Lecture 16 (TM languages), 3/22/06

Concepts, definitions (in italics):

• Formal definition of a Turing machine
• Initial/Final configurations for TM computations
• Textbook notation (format) for TM configuration
• A language of a TM = set of strings it accepts
• Turing recognizable language = language of some TM
• Turing decidable language L = language of some TM, where all w not in L are rejected
• Church-Turing Thesis

Reading:

• Chapter 3.3 to end of p.155
• Chapter 3.1 continue

Skills:

• Convert between a triple-based representation of a configuration and the book's format
• Understand the difference between a decidable and a recognizable language; why the set of Turing-decidable languages is a subset of the set of Turing-recognizable languages.

Notes:

• There was no distinction between deciding and recognizing (we called it all "accepting") before, because machines that never terminate were not an issue.

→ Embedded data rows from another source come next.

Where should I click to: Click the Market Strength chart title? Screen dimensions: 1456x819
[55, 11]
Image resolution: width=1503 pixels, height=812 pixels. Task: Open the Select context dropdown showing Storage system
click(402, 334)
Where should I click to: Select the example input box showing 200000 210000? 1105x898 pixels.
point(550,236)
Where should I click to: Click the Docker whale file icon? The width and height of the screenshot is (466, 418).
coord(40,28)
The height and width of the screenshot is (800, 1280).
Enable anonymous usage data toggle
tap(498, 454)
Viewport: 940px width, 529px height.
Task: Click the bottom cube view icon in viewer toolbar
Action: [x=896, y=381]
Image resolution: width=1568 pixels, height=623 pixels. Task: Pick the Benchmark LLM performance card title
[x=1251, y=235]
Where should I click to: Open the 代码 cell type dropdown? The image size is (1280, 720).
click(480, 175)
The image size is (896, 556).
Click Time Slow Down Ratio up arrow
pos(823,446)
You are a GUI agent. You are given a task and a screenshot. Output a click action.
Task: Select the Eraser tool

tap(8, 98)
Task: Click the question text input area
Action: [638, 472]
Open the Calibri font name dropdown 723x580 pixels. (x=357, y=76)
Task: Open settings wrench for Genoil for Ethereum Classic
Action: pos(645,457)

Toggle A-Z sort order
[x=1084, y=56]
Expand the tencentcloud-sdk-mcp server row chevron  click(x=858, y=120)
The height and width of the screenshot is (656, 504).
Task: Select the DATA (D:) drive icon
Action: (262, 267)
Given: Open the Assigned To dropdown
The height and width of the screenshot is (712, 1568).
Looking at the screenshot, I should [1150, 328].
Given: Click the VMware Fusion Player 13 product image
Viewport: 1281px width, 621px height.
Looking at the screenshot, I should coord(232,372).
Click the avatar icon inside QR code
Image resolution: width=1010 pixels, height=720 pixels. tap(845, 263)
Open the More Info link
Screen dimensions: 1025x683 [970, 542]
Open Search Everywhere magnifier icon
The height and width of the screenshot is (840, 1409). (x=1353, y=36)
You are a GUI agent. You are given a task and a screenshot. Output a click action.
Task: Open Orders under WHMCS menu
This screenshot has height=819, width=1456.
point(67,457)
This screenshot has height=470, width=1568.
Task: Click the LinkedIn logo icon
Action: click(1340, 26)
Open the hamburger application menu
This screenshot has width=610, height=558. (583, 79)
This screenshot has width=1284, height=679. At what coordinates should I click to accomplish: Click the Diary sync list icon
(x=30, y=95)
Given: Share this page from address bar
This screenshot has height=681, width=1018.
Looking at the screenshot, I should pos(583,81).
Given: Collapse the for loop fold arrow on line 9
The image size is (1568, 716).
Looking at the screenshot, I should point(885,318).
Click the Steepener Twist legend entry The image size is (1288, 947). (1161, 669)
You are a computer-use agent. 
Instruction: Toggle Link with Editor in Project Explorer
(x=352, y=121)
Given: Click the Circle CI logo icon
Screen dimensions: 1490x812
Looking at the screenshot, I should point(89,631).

For Turing Machines, this IS an issue.
• We will prove that the halting problem is undecidable; from the Church-Turing Thesis, it follows that there exists no algorithm that will solve it correctly for all inputs.
• We will prove that the set of CF languages is a strict subset of Turing-decidable languages, that the set of Turing-decidable languages is a strict subset of Turing-recognizable languages, and that some languages are non-recognizable.